## [Goal of the exercise]
Repeat the entire listing below exactly.

'''

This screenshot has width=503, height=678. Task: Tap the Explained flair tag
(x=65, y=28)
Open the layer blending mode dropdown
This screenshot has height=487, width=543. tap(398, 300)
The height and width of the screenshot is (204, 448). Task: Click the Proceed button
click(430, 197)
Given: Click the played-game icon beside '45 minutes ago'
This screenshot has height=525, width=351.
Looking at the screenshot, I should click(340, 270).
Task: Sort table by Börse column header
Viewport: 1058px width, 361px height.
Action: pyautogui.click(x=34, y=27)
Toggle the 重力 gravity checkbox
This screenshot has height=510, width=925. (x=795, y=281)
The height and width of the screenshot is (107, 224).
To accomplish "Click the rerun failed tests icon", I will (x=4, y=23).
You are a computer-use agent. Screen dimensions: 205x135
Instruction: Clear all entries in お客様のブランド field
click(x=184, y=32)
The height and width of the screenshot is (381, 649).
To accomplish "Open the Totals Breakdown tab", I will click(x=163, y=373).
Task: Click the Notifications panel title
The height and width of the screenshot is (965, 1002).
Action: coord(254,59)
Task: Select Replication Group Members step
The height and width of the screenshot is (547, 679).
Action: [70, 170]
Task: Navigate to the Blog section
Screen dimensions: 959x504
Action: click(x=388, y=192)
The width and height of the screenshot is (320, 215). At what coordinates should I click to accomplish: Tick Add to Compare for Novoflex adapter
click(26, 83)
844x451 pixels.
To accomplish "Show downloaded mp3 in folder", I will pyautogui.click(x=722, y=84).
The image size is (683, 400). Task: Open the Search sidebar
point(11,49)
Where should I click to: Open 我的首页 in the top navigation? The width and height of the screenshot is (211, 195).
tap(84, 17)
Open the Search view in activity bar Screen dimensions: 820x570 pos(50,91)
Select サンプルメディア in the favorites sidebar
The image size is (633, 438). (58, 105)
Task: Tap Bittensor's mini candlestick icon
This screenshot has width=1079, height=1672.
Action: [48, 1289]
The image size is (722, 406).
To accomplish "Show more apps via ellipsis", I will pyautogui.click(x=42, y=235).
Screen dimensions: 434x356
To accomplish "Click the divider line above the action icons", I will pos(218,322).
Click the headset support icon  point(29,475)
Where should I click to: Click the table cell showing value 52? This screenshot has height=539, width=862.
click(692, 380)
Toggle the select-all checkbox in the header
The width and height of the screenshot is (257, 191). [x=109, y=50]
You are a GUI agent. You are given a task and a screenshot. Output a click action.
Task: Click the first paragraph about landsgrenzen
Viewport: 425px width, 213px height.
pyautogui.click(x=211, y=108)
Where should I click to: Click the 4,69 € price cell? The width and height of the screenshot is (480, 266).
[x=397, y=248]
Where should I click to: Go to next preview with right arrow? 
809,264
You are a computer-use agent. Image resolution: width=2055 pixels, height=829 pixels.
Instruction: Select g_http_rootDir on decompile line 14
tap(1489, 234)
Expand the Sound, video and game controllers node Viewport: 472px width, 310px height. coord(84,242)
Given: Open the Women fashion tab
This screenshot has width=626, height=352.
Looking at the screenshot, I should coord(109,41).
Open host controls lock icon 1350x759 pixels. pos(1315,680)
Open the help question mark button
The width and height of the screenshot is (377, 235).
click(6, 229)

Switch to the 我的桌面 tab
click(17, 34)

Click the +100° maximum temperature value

'''

## [Answer below]
This screenshot has width=503, height=678. Task: Tap the Explained flair tag
(x=65, y=28)
Open the layer blending mode dropdown
This screenshot has height=487, width=543. tap(398, 300)
The height and width of the screenshot is (204, 448). Task: Click the Proceed button
click(430, 197)
Given: Click the played-game icon beside '45 minutes ago'
This screenshot has height=525, width=351.
Looking at the screenshot, I should click(340, 270).
Task: Sort table by Börse column header
Viewport: 1058px width, 361px height.
Action: pyautogui.click(x=34, y=27)
Toggle the 重力 gravity checkbox
This screenshot has height=510, width=925. (x=795, y=281)
The height and width of the screenshot is (107, 224).
To accomplish "Click the rerun failed tests icon", I will (x=4, y=23).
You are a computer-use agent. Screen dimensions: 205x135
Instruction: Clear all entries in お客様のブランド field
click(x=184, y=32)
The height and width of the screenshot is (381, 649).
To accomplish "Open the Totals Breakdown tab", I will click(x=163, y=373).
Task: Click the Notifications panel title
The height and width of the screenshot is (965, 1002).
Action: coord(254,59)
Task: Select Replication Group Members step
The height and width of the screenshot is (547, 679).
Action: [70, 170]
Task: Navigate to the Blog section
Screen dimensions: 959x504
Action: click(x=388, y=192)
The width and height of the screenshot is (320, 215). At what coordinates should I click to accomplish: Tick Add to Compare for Novoflex adapter
click(26, 83)
844x451 pixels.
To accomplish "Show downloaded mp3 in folder", I will pyautogui.click(x=722, y=84).
The image size is (683, 400). Task: Open the Search sidebar
point(11,49)
Where should I click to: Open 我的首页 in the top navigation? The width and height of the screenshot is (211, 195).
tap(84, 17)
Open the Search view in activity bar Screen dimensions: 820x570 pos(50,91)
Select サンプルメディア in the favorites sidebar
The image size is (633, 438). (58, 105)
Task: Tap Bittensor's mini candlestick icon
This screenshot has width=1079, height=1672.
Action: [48, 1289]
The image size is (722, 406).
To accomplish "Show more apps via ellipsis", I will pyautogui.click(x=42, y=235).
Screen dimensions: 434x356
To accomplish "Click the divider line above the action icons", I will pos(218,322).
Click the headset support icon  point(29,475)
Where should I click to: Click the table cell showing value 52? This screenshot has height=539, width=862.
click(692, 380)
Toggle the select-all checkbox in the header
The width and height of the screenshot is (257, 191). [x=109, y=50]
You are a GUI agent. You are given a task and a screenshot. Output a click action.
Task: Click the first paragraph about landsgrenzen
Viewport: 425px width, 213px height.
pyautogui.click(x=211, y=108)
Where should I click to: Click the 4,69 € price cell? The width and height of the screenshot is (480, 266).
[x=397, y=248]
Where should I click to: Go to next preview with right arrow? 
809,264
You are a computer-use agent. Image resolution: width=2055 pixels, height=829 pixels.
Instruction: Select g_http_rootDir on decompile line 14
tap(1489, 234)
Expand the Sound, video and game controllers node Viewport: 472px width, 310px height. coord(84,242)
Given: Open the Women fashion tab
This screenshot has width=626, height=352.
Looking at the screenshot, I should coord(109,41).
Open host controls lock icon 1350x759 pixels. pos(1315,680)
Open the help question mark button
The width and height of the screenshot is (377, 235).
click(6, 229)

Switch to the 我的桌面 tab
click(17, 34)

Click the +100° maximum temperature value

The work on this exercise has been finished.